How can I parse HTML with html5lib, and query the parsed HTML with XPath?
Asked Answered
L

7

20

I am trying to use html5lib to parse an html page in to something I can query with xpath. html5lib has close to zero documentation and I've spent too much time trying to figure this problem out. Ultimate goal is to pull out the second row of a table:

<html>
    <table>
        <tr><td>Header</td></tr>
        <tr><td>Want This</td></tr>
    </table>
</html>

so lets try it:

>>> doc = html5lib.parse('<html><table><tr><td>Header</td></tr><tr><td>Want This</td> </tr></table></html>', treebuilder='lxml')
>>> doc
<lxml.etree._ElementTree object at 0x1a1c290>

that looks good, lets see what else we have:

>>> root = doc.getroot()
>>> print(lxml.etree.tostring(root))
<html:html xmlns:html="http://www.w3.org/1999/xhtml"><html:head/><html:body><html:table><html:tbody><html:tr><html:td>Header</html:td></html:tr><html:tr><html:td>Want This</html:td></html:tr></html:tbody></html:table></html:body></html:html>

LOL WUT?

seriously. I was planning on using some xpath to get at the data I want, but that doesn't seem to work. So what can I do? I am willing to try different libraries and approaches.

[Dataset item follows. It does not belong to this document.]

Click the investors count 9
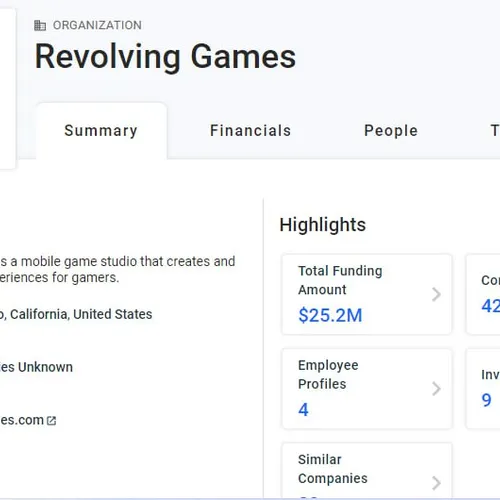The width and height of the screenshot is (500, 500). coord(486,400)
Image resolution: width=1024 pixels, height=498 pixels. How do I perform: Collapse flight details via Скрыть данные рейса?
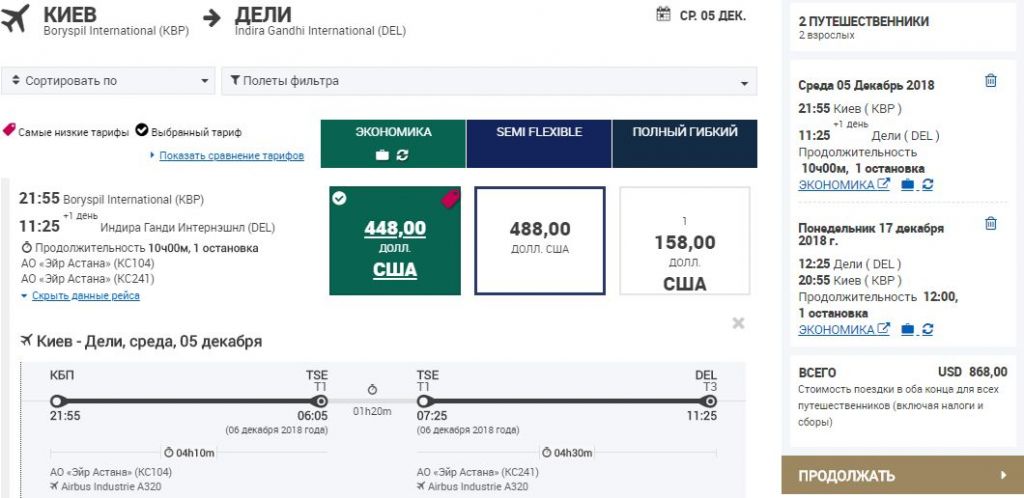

Lilla answered 1/4, 2010 at 4:4 Comment(1)
Looks like it qualified the elements with a namespace and inserted some "implied" elements you didn't specify.Nan
B
26

Lack of documentation is a good reason to avoid a library IMO, no matter how cool it is. Are you wedded to using html5lib? Have you looked at lxml.html?

Here is a way to do this with lxml:

from lxml import html
tree = html.fromstring(text)
[td.text for td in tree.xpath("//td")]

Result:

['Header', 'Want This']
Baumann answered 1/4, 2010 at 5:13 Comment(0)
A
19

What you want to use is the namespaceHTMLElements argument, which for some reason defaults to True.

doc = html5lib.parse('''<html>
    <table>
        <tr><td>Header</td></tr>
        <tr><td>Want This</td></tr>
    </table>
</html>
''', treebuilder='lxml', namespaceHTMLElements=False)

print lxml.html.tostring(doc)

It's probably still easier to use lxml.html however.

Astrometry answered 22/2, 2011 at 2:3 Comment(1)
It defaults to True because the HTML specification defines those elements to be in the HTML namespace — that existing Python tooling requires them not to be is the reason the option exists.Lederhosen
T
4

I always recommend to try out lxml library. It's blazingly fast and has many features.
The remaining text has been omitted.